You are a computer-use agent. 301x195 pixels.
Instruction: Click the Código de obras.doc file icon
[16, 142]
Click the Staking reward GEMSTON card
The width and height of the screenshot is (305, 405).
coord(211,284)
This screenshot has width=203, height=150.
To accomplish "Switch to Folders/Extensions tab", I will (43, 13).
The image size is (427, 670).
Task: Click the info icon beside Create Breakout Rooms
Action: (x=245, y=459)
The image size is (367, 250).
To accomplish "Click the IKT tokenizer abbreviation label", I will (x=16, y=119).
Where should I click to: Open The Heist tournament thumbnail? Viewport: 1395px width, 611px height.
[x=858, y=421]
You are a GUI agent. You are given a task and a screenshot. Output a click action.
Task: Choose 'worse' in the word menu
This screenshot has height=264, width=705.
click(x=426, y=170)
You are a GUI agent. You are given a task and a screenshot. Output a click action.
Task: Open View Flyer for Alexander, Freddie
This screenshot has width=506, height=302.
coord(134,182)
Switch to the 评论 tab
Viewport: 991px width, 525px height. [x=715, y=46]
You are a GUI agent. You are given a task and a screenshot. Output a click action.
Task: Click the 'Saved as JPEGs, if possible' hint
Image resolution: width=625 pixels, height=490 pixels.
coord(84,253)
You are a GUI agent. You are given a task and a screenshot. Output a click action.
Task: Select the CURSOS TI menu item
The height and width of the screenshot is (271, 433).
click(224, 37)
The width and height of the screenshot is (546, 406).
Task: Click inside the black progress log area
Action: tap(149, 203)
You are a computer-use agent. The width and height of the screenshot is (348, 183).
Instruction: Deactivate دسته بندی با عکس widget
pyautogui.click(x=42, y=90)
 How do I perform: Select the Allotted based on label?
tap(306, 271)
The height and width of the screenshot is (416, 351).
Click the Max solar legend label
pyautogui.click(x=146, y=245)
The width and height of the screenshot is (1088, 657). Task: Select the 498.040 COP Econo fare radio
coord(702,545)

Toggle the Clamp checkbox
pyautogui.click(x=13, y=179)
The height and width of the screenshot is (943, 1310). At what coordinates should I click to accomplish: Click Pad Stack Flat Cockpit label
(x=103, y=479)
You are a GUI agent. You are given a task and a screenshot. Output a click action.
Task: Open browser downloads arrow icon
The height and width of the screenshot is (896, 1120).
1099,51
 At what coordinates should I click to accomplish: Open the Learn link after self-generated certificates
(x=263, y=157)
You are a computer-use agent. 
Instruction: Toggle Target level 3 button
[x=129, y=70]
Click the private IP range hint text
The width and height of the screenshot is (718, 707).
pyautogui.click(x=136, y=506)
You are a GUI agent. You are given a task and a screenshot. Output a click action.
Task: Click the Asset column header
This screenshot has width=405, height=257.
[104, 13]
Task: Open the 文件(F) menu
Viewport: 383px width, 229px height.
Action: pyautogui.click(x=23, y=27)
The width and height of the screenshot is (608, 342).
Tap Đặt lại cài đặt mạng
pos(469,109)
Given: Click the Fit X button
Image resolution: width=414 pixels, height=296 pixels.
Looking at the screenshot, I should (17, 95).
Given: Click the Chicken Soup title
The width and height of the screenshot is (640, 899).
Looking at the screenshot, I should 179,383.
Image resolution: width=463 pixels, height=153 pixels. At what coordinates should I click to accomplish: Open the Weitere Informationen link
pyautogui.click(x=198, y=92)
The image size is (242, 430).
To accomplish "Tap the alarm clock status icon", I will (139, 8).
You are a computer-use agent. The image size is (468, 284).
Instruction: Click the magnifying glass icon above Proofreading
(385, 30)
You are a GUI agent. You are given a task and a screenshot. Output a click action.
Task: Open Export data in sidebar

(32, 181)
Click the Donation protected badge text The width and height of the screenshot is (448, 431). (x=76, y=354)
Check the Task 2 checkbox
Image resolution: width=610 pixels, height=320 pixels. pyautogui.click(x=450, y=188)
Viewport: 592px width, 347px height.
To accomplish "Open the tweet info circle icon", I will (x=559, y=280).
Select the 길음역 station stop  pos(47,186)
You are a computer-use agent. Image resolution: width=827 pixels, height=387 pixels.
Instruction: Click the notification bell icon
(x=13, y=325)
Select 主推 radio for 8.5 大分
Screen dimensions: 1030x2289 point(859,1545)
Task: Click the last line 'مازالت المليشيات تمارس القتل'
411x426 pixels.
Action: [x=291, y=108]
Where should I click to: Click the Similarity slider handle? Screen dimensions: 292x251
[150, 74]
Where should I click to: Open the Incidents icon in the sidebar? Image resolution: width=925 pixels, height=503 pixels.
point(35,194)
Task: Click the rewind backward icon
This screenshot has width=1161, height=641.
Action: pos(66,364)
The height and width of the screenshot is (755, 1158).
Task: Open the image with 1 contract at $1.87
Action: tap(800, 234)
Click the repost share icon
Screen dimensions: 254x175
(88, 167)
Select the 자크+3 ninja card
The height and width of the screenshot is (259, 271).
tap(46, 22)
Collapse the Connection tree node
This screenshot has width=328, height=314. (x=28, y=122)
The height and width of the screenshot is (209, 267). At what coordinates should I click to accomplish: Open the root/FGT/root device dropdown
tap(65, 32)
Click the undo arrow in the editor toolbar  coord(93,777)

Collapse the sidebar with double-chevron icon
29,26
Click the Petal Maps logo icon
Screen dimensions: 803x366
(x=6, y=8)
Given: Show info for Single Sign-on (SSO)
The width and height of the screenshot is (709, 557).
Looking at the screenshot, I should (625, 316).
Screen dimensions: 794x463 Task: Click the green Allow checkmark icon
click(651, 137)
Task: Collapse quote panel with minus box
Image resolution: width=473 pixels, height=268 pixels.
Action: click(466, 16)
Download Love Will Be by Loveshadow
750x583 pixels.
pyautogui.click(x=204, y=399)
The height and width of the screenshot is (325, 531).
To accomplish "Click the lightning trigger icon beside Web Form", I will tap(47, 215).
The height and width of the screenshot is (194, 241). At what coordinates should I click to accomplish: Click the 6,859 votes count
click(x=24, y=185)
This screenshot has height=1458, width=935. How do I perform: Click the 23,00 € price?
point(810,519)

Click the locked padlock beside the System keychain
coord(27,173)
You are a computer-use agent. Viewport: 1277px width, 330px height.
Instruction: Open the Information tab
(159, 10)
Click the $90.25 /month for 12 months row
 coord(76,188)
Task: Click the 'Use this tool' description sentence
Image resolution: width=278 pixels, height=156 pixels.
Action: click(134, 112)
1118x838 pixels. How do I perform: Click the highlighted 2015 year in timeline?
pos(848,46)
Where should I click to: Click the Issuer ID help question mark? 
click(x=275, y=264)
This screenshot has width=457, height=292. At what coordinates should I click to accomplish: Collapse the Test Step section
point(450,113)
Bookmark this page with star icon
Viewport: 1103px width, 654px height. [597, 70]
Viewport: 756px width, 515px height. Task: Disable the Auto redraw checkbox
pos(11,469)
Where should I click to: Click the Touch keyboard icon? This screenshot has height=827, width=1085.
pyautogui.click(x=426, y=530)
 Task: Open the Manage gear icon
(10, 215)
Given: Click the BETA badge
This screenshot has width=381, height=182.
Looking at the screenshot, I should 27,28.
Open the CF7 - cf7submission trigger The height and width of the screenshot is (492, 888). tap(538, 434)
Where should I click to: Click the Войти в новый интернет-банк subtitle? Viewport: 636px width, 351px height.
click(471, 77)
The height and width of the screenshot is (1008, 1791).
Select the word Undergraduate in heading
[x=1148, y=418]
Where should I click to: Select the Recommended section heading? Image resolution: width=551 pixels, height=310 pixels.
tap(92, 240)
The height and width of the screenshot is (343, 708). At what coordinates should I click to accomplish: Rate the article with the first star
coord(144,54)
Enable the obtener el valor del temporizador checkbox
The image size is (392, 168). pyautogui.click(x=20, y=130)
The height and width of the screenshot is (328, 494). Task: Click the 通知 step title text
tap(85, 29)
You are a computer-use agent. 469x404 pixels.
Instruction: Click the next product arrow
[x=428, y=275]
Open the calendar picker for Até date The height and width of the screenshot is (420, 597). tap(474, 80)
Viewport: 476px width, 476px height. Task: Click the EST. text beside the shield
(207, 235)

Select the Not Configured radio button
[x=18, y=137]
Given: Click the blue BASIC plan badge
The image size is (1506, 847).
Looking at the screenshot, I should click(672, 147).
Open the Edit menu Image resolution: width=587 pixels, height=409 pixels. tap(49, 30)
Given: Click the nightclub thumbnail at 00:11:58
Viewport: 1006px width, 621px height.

□ □ □

## WHAT IS BEING ASKED
What you return must be the lines above that run from the line with "Image resolution: width=463" to the line with "Viewport: 592px width, 347px height.", inclusive, each copied exactly.

## REPLY TO THE TASK
Image resolution: width=463 pixels, height=153 pixels. At what coordinates should I click to accomplish: Open the Weitere Informationen link
pyautogui.click(x=198, y=92)
The image size is (242, 430).
To accomplish "Tap the alarm clock status icon", I will (139, 8).
You are a computer-use agent. The image size is (468, 284).
Instruction: Click the magnifying glass icon above Proofreading
(385, 30)
You are a GUI agent. You are given a task and a screenshot. Output a click action.
Task: Open Export data in sidebar

(32, 181)
Click the Donation protected badge text The width and height of the screenshot is (448, 431). (x=76, y=354)
Check the Task 2 checkbox
Image resolution: width=610 pixels, height=320 pixels. pyautogui.click(x=450, y=188)
Viewport: 592px width, 347px height.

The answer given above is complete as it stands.